GIVEN PROBLEM — Rewrite the material below as a numbered list, omitting any blank lines.

TASK MATERIAL —
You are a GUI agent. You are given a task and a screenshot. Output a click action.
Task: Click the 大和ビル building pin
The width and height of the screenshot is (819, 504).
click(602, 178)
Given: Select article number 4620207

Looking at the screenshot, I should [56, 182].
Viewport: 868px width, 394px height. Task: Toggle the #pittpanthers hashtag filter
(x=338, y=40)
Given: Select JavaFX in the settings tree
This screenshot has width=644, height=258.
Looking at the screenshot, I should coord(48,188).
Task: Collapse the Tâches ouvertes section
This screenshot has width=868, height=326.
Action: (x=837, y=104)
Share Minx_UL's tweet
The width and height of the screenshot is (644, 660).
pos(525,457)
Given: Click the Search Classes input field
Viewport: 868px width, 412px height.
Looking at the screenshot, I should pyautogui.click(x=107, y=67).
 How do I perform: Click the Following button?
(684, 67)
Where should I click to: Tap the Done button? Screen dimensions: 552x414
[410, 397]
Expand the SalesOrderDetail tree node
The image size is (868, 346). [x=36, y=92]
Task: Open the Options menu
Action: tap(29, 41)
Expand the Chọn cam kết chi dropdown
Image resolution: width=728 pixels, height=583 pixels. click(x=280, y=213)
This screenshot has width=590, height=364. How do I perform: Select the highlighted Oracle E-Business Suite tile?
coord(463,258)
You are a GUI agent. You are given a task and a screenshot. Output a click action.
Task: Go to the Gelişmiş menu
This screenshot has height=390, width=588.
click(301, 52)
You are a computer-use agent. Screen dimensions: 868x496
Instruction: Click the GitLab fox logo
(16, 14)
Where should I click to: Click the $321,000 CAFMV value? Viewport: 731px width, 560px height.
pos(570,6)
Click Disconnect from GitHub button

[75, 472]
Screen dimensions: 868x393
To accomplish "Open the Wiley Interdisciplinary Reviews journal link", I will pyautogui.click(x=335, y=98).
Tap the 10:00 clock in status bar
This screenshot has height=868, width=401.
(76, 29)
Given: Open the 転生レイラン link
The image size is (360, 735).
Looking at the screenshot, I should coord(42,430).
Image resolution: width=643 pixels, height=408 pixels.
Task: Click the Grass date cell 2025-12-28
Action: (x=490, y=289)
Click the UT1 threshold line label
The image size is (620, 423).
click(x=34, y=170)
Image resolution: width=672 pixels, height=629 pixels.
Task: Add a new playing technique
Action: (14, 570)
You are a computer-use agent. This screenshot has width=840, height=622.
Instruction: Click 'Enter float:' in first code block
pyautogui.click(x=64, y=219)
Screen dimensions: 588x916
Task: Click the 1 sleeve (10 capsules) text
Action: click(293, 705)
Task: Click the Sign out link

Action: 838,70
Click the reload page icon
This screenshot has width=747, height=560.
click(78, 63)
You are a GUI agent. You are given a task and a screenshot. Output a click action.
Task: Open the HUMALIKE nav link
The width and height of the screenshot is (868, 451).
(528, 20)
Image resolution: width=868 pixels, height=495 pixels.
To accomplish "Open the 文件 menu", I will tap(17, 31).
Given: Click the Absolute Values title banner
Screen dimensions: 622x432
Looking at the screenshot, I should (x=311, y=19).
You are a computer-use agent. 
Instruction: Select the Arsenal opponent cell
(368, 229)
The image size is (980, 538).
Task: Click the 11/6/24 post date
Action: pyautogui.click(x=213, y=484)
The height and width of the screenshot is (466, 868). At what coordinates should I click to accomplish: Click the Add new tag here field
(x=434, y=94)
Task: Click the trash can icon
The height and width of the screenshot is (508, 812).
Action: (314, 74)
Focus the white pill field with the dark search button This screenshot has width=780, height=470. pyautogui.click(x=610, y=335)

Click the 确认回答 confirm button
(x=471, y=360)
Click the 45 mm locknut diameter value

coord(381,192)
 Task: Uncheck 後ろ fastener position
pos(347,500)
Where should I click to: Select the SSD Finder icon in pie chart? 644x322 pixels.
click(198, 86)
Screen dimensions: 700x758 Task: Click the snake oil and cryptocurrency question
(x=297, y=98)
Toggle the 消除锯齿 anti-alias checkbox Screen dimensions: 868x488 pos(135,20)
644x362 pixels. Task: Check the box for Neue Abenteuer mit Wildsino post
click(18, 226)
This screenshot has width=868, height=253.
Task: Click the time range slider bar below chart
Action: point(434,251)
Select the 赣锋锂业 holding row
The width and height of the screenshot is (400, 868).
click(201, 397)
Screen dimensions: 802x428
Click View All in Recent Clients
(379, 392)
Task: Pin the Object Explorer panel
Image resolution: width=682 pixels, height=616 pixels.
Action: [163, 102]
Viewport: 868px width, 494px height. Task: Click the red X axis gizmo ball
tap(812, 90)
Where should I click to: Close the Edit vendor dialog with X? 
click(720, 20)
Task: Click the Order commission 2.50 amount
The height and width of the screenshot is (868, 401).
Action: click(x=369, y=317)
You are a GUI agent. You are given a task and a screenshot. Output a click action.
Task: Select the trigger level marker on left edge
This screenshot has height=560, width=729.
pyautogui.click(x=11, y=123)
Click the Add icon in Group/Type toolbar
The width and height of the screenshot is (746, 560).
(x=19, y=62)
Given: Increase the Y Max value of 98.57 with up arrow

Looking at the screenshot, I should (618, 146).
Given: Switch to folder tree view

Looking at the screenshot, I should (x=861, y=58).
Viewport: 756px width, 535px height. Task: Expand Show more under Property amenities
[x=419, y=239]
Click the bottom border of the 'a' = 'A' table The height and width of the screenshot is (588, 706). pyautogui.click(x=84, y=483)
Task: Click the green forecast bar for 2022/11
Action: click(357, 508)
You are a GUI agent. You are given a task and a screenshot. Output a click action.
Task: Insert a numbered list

TASK OUTPUT —
1. You are a GUI agent. You are given a task and a screenshot. Output a click action.
2. Task: Click the 大和ビル building pin
3. The width and height of the screenshot is (819, 504).
4. click(602, 178)
5. Given: Select article number 4620207
6. Looking at the screenshot, I should [56, 182].
7. Viewport: 868px width, 394px height. Task: Toggle the #pittpanthers hashtag filter
8. (x=338, y=40)
9. Given: Select JavaFX in the settings tree
10. This screenshot has width=644, height=258.
11. Looking at the screenshot, I should coord(48,188).
12. Task: Collapse the Tâches ouvertes section
13. This screenshot has width=868, height=326.
14. Action: (x=837, y=104)
15. Share Minx_UL's tweet
16. The width and height of the screenshot is (644, 660).
17. pos(525,457)
18. Given: Click the Search Classes input field
19. Viewport: 868px width, 412px height.
20. Looking at the screenshot, I should pyautogui.click(x=107, y=67).
21.  How do I perform: Click the Following button?
22. (684, 67)
23. Where should I click to: Tap the Done button? Screen dimensions: 552x414
24. [410, 397]
25. Expand the SalesOrderDetail tree node
26. The image size is (868, 346). [x=36, y=92]
27. Task: Open the Options menu
28. Action: tap(29, 41)
29. Expand the Chọn cam kết chi dropdown
30. Image resolution: width=728 pixels, height=583 pixels. click(x=280, y=213)
31. This screenshot has width=590, height=364. How do I perform: Select the highlighted Oracle E-Business Suite tile?
32. coord(463,258)
33. You are a GUI agent. You are given a task and a screenshot. Output a click action.
34. Task: Go to the Gelişmiş menu
35. This screenshot has height=390, width=588.
36. click(301, 52)
37. You are a computer-use agent. Screen dimensions: 868x496
38. Instruction: Click the GitLab fox logo
39. (16, 14)
40. Where should I click to: Click the $321,000 CAFMV value? Viewport: 731px width, 560px height.
41. pos(570,6)
42. Click Disconnect from GitHub button
43. [75, 472]
44. Screen dimensions: 868x393
45. To accomplish "Open the Wiley Interdisciplinary Reviews journal link", I will pyautogui.click(x=335, y=98).
46. Tap the 10:00 clock in status bar
47. This screenshot has height=868, width=401.
48. (76, 29)
49. Given: Open the 転生レイラン link
50. The image size is (360, 735).
51. Looking at the screenshot, I should coord(42,430).
52. Image resolution: width=643 pixels, height=408 pixels.
53. Task: Click the Grass date cell 2025-12-28
54. Action: (x=490, y=289)
55. Click the UT1 threshold line label
56. The image size is (620, 423).
57. click(x=34, y=170)
58. Image resolution: width=672 pixels, height=629 pixels.
59. Task: Add a new playing technique
60. Action: (14, 570)
61. You are a computer-use agent. This screenshot has width=840, height=622.
62. Instruction: Click 'Enter float:' in first code block
63. pyautogui.click(x=64, y=219)
64. Screen dimensions: 588x916
65. Task: Click the 1 sleeve (10 capsules) text
66. Action: click(293, 705)
67. Task: Click the Sign out link
68. Action: 838,70
69. Click the reload page icon
70. This screenshot has width=747, height=560.
71. click(78, 63)
72. You are a GUI agent. You are given a task and a screenshot. Output a click action.
73. Task: Open the HUMALIKE nav link
74. The width and height of the screenshot is (868, 451).
75. (528, 20)
76. Image resolution: width=868 pixels, height=495 pixels.
77. To accomplish "Open the 文件 menu", I will tap(17, 31).
78. Given: Click the Absolute Values title banner
79. Screen dimensions: 622x432
80. Looking at the screenshot, I should (x=311, y=19).
81. You are a computer-use agent. 
82. Instruction: Select the Arsenal opponent cell
83. (368, 229)
84. The image size is (980, 538).
85. Task: Click the 11/6/24 post date
86. Action: pyautogui.click(x=213, y=484)
87. The height and width of the screenshot is (466, 868). At what coordinates should I click to accomplish: Click the Add new tag here field
88. (x=434, y=94)
89. Task: Click the trash can icon
90. The height and width of the screenshot is (508, 812).
91. Action: (314, 74)
92. Focus the white pill field with the dark search button This screenshot has width=780, height=470. pyautogui.click(x=610, y=335)
93. Click the 确认回答 confirm button
94. (x=471, y=360)
95. Click the 45 mm locknut diameter value
96. coord(381,192)
97.  Task: Uncheck 後ろ fastener position
98. pos(347,500)
99. Where should I click to: Select the SSD Finder icon in pie chart? 644x322 pixels.
100. click(198, 86)
101. Screen dimensions: 700x758 Task: Click the snake oil and cryptocurrency question
102. (x=297, y=98)
103. Toggle the 消除锯齿 anti-alias checkbox Screen dimensions: 868x488 pos(135,20)
104. 644x362 pixels. Task: Check the box for Neue Abenteuer mit Wildsino post
105. click(18, 226)
106. This screenshot has width=868, height=253.
107. Task: Click the time range slider bar below chart
108. Action: point(434,251)
109. Select the 赣锋锂业 holding row
110. The width and height of the screenshot is (400, 868).
111. click(201, 397)
112. Screen dimensions: 802x428
113. Click View All in Recent Clients
114. (379, 392)
115. Task: Pin the Object Explorer panel
116. Image resolution: width=682 pixels, height=616 pixels.
117. Action: [163, 102]
118. Viewport: 868px width, 494px height. Task: Click the red X axis gizmo ball
119. tap(812, 90)
120. Where should I click to: Close the Edit vendor dialog with X? 
121. click(720, 20)
122. Task: Click the Order commission 2.50 amount
123. The height and width of the screenshot is (868, 401).
124. Action: click(x=369, y=317)
125. You are a GUI agent. You are given a task and a screenshot. Output a click action.
126. Task: Select the trigger level marker on left edge
127. This screenshot has height=560, width=729.
128. pyautogui.click(x=11, y=123)
129. Click the Add icon in Group/Type toolbar
130. The width and height of the screenshot is (746, 560).
131. (x=19, y=62)
132. Given: Increase the Y Max value of 98.57 with up arrow
133. Looking at the screenshot, I should (618, 146).
134. Given: Switch to folder tree view
135. Looking at the screenshot, I should (x=861, y=58).
136. Viewport: 756px width, 535px height. Task: Expand Show more under Property amenities
137. [x=419, y=239]
138. Click the bottom border of the 'a' = 'A' table The height and width of the screenshot is (588, 706). pyautogui.click(x=84, y=483)
139. Task: Click the green forecast bar for 2022/11
140. Action: click(357, 508)
141. You are a GUI agent. You are given a task and a screenshot. Output a click action.
142. Task: Insert a numbered list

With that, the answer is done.